However, I realized that we cannot make perfectly fair systems without damaging the performance of the model irreparably (and if we could achieve perfect fairness then the world would somehow become utopia). Hence, I made a simple modification to allow a user to determine how much fairness they want in their system. Hence, my formulation accepts $\epsilon = f_{tol}$ where $f_{tol}$ is user provided.

Let’s revisit the loss $L(\mathcal{X}, \mathcal{Y}, S)$ defined above. The general idea in introducing fairness into the system is to somehow integrate the constraint $L(\mathcal{X}, \mathcal{Y}, S) \leq \epsilon$ where $\epsilon$ is either user defined or zero.

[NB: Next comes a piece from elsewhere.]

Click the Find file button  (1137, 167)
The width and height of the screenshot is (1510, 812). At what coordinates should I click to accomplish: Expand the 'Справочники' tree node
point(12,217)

Linear models of machine learning model $f(\mathbf{x})= \langle \mathbf{w}, \phi(\mathbf{x})\rangle$ where $\phi(\mathbf{x})$ is some feature mapping and $\langle x, y\rangle = x^Ty$ a.k.a inner product. The weight vector $\mathbf{w}$ is essentially a separating hyperplane that can classify a data point into distinct categories. The simplest case of feature mapping is $\phi(\mathbf{x}) = \mathbf{x}$. There’s a cool “trick” in machine learning that allows us to compute a high dimensional mapping from a given dataset. Why high dimensional? Because it may so happen that our dataset is non separable by $\mathbf{w}$ in the given number of dimensions. However, in some high dimensional space, it may be linearly separable. This “trick” is the kernel-trick that allows us to compute $\langle \phi(\mathbf{x}), \phi(\mathbf{x’})\rangle$ by simply computing the kernel matrix $K(\mathbf{x}, \mathbf{x’})$ for $\mathbf{x}, \mathbf{x’} \in \mathcal{X}$. The advantage of defining a kernel like this is that we don’t really need to worry about finding a “good enough” feature mapping. A famous example of kernel is the RBF Kernel $K(\mathbf{x}, \mathbf{x}’) = e^{-\gamma ||\mathbf{x} - \mathbf{x’}||_2}$.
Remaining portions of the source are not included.